The customer receives a branded, professional email with:
- Your company name and logo
- The scope of work and all line items
- The total price
- A button to Accept Quote
Customer Acceptance
When the customer clicks “Accept Quote” in the email, the system:
- Records their acceptance with a timestamp
- Moves the job to Customer Accepted status
- Notifies you that the quote was accepted
The customer can also accept by phone. In that case, you manually update the status in the system.
Resending a Quote
If the customer didn’t receive the email, lost it, or you need to send it again:
- Open the job.
- Click Resend Quote.
- The system sends a fresh email to the customer.
You can resend as many times as needed.
E-Signatures
When a customer accepts a quote through the email link, their acceptance is recorded as a digital signature, including the timestamp, their name, and the IP address. This serves as a record of agreement.
Revising a Quote
If the scope changes before the customer accepts (or after an on-site review reveals more work), you can revise the quote:
- Open the existing quote.
- Update the line items: add, remove, or adjust.
- Save and resend.
The customer receives the updated version. The previous version is still in the system for reference.
Cancelling a Quote
If a quote is no longer relevant:
- Open the quote.
- Click Cancel.
- Add a note explaining why (optional but recommended).
The job returns to a status where you can create a new quote if needed.
Quote Statuses
| Status | What It Means |
|---|---|
| Draft | The quote is being built but hasn’t been sent yet. |
| Sent | The quote’s been emailed to the customer. |
| Customer Accepted | The customer said yes. |
| Cancelled | The quote was voided. |
Overdue Quotes
If a quote’s been sent but the customer hasn’t responded after a while, it appears in your Action Items dashboard as an overdue quote. That’s your reminder to follow up.
Follow-up tips:
- Call the customer. A personal call is more effective than another email.

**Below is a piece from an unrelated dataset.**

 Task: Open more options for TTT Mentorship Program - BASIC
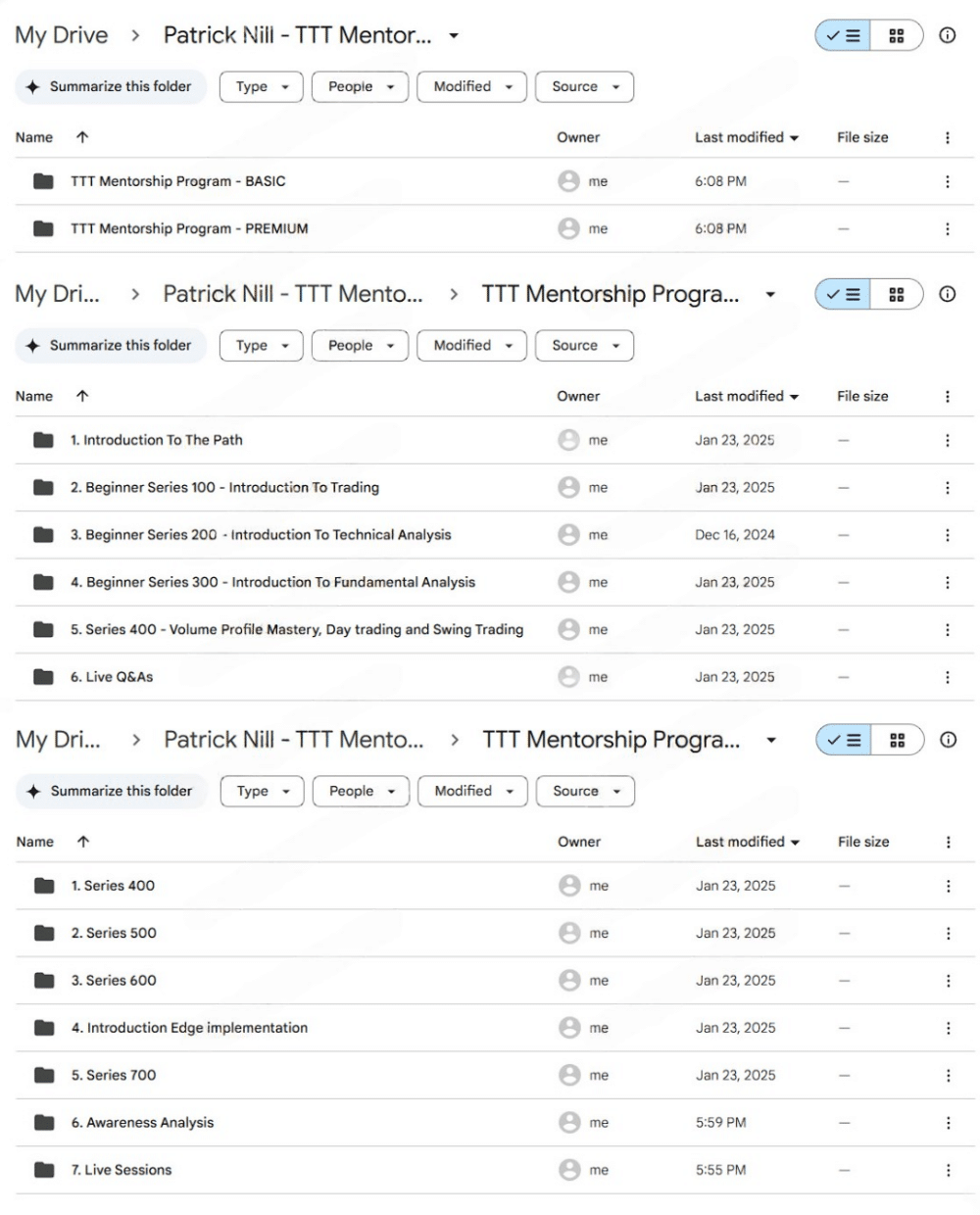click(948, 181)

- Ask if they have questions. Sometimes the price is fine, but they need clarification on the scope.
- If the opportunity has passed, cancel the quote so it doesn’t clutter your Action Items.
A Realistic Example
Tom Baker calls about a broken gate. You create the job and schedule an on-site review.
Your estimator visits, assesses the damage, and returns with details: the gate post is rotted, the hinges need replacing, and the latch mechanism is jammed.
You create the quote:
- Gate post replacement (materials): $120
- Hinges and hardware: $45
- Labor: 1 crew member x 4 hours: $240
- Total: $405
You send the quote. 2 days later, Tom clicks “Accept Quote” in the email. The job moves to Customer Accepted, and you schedule the repair for next Wednesday.